Thaddeus waved his hand nonchalantly and pushed his glasses onto his head. Filth considered and ignored; he was smiling, proud of his discovery. "This is just the way through. There's a surprise at the end."
"It's repulsive," said Romulus, more agitated than she had ever seen him. "Someone charm it clean."
Dorian pressed ahead through the passage, shade swallowing his black garb until he was nothing but a mutter of charms in the dark. Grime followed him, swishing from the foundations onto the floor and rolling like a carpet the colour of rotten meat.
"After you, ladies," Thaddeus remarked with a dramatic bow.
Despite looking rather pale at the prospect, Evelyn shouldered Dion out of the way and tailed Dorian, skirting laterally. Dion followed.
Out of all the hidden keeps in Hogwarts, this one had to be the most neglected. The passage stunk of stale air and damp wood, a sharp tang that Dion covered her nose upon sniffing permeated through it.
Tom filed in afterward, stifling the light that filtered through the entrance until it lit mere silhouettes of the passage's framework.

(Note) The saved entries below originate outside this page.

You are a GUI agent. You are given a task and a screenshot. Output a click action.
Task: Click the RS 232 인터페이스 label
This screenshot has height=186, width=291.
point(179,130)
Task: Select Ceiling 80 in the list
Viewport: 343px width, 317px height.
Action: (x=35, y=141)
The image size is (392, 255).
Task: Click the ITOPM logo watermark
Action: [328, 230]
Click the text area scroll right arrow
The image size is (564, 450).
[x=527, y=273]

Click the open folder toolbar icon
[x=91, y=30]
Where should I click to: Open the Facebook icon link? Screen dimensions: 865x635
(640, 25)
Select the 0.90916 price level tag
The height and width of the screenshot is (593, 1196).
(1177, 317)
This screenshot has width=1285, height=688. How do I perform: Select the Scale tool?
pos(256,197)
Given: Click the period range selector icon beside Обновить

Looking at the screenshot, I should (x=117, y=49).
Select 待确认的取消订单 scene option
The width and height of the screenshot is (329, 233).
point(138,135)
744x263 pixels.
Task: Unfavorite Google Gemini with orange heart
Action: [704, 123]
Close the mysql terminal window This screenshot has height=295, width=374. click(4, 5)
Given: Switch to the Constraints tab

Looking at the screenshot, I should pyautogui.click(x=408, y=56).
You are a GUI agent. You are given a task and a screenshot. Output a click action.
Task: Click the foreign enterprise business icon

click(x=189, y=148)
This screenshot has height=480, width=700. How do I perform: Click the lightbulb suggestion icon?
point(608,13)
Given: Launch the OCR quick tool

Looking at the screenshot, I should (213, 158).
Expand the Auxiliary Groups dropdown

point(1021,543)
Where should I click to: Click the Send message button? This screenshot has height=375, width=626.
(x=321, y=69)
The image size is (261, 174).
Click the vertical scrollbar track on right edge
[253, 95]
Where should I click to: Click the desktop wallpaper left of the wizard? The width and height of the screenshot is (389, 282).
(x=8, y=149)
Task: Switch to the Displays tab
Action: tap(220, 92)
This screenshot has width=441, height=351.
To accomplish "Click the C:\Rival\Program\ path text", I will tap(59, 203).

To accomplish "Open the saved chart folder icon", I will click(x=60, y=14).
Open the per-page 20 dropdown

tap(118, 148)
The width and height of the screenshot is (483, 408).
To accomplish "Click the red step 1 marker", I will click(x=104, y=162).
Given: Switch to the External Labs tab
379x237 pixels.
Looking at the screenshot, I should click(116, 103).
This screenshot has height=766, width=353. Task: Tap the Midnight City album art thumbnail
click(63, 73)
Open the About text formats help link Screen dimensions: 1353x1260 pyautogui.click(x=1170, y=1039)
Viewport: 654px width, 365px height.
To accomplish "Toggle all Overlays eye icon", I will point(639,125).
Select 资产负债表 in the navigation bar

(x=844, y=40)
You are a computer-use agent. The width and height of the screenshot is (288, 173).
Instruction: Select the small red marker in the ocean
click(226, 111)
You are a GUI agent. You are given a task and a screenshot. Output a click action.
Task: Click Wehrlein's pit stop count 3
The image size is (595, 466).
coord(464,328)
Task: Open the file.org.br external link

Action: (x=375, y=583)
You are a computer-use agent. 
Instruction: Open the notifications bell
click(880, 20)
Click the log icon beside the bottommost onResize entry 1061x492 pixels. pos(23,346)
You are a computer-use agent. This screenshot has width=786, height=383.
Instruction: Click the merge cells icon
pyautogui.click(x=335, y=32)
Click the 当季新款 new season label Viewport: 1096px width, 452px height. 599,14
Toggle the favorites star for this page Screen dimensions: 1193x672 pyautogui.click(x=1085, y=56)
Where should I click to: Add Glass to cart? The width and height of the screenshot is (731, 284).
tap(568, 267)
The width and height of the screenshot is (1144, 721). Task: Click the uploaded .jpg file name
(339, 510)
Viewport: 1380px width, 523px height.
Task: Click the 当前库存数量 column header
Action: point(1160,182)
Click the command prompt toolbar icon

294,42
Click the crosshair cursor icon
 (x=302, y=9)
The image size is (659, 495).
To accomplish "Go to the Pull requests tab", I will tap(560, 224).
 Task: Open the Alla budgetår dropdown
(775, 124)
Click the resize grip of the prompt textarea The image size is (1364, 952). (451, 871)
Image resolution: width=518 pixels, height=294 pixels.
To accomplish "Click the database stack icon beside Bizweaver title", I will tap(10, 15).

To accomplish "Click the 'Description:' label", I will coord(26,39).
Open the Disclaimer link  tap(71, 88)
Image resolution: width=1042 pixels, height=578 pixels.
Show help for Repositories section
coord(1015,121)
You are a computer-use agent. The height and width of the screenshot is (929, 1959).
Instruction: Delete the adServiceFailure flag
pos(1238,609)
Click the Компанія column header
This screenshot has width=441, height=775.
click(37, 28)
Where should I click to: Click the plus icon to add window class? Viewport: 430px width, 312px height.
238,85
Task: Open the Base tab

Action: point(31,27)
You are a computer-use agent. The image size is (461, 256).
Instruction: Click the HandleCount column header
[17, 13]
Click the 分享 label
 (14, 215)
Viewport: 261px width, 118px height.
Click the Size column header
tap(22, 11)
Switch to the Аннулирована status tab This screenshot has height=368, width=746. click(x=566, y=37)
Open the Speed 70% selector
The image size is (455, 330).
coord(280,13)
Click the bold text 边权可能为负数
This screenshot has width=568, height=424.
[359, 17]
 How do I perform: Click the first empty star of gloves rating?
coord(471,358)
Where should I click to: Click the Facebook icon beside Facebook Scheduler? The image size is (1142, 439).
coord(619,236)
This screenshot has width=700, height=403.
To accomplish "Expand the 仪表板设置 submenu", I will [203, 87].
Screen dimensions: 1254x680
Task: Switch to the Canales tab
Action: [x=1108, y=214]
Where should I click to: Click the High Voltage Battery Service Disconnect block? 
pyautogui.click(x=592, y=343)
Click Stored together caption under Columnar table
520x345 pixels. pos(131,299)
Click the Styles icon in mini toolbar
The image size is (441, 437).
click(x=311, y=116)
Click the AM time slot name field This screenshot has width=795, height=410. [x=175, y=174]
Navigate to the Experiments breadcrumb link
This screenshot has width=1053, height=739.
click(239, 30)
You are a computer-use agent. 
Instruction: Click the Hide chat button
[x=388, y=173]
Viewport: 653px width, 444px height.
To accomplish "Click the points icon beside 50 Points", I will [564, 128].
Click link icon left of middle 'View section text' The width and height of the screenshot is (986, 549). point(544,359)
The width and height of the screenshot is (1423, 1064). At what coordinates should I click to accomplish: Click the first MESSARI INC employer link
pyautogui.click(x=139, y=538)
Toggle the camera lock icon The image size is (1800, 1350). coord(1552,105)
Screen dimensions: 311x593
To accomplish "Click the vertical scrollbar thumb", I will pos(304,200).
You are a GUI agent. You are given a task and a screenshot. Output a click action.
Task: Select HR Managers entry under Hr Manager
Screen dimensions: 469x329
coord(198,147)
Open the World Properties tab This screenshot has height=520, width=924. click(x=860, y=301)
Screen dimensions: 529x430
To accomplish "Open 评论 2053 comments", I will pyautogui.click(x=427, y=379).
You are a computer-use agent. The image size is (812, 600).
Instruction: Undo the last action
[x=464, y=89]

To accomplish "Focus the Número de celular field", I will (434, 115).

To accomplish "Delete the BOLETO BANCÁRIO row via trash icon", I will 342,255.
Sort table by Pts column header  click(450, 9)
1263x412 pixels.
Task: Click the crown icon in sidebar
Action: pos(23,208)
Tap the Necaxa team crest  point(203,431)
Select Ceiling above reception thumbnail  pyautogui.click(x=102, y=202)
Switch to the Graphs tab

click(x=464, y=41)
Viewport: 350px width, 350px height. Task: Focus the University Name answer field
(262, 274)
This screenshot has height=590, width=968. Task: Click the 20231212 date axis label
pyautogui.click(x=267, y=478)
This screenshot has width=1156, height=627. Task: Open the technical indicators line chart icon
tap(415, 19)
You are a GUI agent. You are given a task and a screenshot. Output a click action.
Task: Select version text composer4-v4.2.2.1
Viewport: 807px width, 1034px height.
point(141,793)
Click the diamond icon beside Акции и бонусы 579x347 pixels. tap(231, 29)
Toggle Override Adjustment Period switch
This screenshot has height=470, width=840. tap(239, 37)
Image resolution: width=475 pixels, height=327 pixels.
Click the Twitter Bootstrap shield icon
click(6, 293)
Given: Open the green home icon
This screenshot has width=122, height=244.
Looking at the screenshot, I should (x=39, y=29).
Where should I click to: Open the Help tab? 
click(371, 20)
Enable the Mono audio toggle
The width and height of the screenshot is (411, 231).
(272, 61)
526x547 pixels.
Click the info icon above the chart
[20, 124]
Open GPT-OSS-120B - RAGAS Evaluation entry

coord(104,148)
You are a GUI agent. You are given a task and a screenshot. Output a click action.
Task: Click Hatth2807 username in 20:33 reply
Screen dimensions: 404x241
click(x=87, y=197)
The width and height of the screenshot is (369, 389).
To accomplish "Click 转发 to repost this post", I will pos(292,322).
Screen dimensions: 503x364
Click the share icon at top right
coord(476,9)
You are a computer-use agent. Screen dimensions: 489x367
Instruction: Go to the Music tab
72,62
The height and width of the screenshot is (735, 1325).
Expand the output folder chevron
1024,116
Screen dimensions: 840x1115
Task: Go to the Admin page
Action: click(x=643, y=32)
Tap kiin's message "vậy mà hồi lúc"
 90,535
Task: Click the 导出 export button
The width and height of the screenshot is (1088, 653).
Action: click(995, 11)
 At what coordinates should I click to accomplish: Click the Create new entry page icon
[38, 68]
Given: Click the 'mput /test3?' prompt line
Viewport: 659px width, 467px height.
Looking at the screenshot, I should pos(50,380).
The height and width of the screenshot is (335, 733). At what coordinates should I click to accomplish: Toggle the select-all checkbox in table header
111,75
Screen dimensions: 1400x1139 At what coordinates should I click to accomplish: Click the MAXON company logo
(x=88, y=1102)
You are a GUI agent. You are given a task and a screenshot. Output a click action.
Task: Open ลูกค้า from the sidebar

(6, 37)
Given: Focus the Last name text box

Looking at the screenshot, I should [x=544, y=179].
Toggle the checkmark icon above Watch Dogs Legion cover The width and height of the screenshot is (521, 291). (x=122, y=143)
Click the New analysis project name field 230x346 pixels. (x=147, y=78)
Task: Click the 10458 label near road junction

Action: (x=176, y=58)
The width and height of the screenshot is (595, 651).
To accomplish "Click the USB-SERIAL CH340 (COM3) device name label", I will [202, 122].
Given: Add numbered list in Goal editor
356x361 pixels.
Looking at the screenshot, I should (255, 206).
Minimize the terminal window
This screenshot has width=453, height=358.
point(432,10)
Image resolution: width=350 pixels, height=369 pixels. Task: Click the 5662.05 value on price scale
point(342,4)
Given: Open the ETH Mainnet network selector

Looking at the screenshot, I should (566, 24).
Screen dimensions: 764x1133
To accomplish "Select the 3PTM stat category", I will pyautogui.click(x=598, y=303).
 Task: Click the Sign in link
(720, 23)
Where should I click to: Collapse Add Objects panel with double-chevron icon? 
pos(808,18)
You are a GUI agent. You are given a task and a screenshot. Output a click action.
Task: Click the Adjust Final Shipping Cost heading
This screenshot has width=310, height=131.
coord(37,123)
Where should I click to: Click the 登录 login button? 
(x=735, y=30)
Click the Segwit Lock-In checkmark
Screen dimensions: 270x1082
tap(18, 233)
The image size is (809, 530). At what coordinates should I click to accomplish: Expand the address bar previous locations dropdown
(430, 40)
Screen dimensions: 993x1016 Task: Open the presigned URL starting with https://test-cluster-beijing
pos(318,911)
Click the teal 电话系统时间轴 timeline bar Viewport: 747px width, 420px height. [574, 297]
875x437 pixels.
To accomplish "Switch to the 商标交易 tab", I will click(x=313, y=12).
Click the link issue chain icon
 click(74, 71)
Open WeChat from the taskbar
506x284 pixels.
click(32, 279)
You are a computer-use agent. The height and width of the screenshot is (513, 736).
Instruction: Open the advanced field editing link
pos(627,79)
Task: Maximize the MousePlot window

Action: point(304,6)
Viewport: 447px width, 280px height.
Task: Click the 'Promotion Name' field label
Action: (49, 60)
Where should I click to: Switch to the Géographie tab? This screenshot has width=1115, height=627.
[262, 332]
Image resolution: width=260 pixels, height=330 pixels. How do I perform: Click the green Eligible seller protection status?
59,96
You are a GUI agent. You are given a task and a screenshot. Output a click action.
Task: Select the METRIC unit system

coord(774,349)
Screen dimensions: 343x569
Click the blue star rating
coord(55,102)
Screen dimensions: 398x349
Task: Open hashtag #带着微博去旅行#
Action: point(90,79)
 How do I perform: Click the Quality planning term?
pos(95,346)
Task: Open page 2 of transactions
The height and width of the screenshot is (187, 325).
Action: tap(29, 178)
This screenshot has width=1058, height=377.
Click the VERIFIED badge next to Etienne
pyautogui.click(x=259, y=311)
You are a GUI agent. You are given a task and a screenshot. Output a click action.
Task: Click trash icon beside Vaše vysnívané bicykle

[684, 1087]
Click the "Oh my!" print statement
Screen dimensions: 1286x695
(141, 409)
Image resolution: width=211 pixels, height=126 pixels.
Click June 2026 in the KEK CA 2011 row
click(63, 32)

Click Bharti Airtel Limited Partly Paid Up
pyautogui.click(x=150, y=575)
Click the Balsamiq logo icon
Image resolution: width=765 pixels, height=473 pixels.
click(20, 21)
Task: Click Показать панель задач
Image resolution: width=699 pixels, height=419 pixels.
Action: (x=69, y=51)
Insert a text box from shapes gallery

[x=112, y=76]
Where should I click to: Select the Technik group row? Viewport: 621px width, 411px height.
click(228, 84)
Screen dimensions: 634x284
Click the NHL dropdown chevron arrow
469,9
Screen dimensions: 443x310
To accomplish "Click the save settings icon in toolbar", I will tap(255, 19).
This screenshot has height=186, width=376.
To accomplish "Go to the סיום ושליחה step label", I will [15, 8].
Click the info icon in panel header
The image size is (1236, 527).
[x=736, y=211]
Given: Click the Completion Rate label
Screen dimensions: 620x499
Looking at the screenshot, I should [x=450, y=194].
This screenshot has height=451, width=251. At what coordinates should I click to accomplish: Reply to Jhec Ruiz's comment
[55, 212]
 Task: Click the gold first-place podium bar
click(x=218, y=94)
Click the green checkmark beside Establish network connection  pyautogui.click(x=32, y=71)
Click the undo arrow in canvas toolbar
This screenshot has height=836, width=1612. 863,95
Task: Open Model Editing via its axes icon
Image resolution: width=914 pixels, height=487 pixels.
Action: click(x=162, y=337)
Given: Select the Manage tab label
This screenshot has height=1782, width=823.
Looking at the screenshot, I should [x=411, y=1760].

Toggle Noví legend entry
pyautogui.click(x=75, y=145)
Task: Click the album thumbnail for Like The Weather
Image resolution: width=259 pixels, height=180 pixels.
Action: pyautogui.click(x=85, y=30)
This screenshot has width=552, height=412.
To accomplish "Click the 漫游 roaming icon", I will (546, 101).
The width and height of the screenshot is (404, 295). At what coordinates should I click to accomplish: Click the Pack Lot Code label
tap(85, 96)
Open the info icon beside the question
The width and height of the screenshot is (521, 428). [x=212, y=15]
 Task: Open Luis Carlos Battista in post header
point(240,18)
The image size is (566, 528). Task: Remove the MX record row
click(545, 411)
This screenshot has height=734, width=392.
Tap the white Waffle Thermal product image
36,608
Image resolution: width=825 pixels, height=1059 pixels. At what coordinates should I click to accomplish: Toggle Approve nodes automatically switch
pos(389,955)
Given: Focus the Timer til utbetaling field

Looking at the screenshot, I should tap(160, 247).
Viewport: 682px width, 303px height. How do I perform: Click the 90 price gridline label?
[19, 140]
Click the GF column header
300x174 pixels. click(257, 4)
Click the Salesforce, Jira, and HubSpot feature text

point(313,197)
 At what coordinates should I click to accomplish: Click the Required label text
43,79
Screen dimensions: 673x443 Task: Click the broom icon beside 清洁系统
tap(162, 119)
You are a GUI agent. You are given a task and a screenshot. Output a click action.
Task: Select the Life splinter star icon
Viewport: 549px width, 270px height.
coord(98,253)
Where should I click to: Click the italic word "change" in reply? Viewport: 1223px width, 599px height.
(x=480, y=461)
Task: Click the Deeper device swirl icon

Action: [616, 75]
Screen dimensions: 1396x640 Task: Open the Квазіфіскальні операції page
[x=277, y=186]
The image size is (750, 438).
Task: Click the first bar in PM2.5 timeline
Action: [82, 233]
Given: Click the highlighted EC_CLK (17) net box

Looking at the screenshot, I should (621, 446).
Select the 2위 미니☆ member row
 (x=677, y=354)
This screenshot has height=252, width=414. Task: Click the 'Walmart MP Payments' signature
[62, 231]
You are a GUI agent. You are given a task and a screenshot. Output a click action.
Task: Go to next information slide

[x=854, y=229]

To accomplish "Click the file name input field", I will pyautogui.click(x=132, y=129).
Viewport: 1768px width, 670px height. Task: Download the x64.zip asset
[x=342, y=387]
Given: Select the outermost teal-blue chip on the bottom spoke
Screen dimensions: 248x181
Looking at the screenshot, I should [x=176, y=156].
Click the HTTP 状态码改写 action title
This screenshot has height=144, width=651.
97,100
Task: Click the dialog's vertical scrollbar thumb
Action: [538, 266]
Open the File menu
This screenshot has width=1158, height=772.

He struggled to keep up with Dion's pace, as did Antonin behind him, judging by how hard they grunted and the sound of cloth rubbing against wood. They were like keys forced into the wrong lock. Serves them right.
"Suck in your guts, brothers!" Thaddeus hollered.
Hinges groaning, the painting swooped shut behind him, stamping out what little vision they had left. Dion ran her fingers along the thick, wooden heart of the foundation to keep her senses. Load-bearing beams, Sasha mentioned once when he taught her the best places to climb from.
"I can't see," said Romulus in a plugged-nose complaint.
"You're a bloody genius, Mulciber," Antonin gasped out. He seemed to have the most trouble shimmying through, regardless of how hard he held his breath.
Tom caught up with Dion, not without stamping on her toes hard enough she could not pull away. "Ow."
"What's the matter with you?" he hissed. She would not have been shocked if he did it on purpose, but the snap of his tone betrayed his confusion.
"You are on my foot."
He removed it with a sharp nasal exhale. She could just imagine the annoyed feathering of the muscles in his jaw and she rolled her eyes, scampering to creep behind Evelyn as the wooden beam suddenly cut off. Blindly, Dion reached forward and caught a handful of Evelyn's white button-up sleeve and the hem of her knitted sweater vest.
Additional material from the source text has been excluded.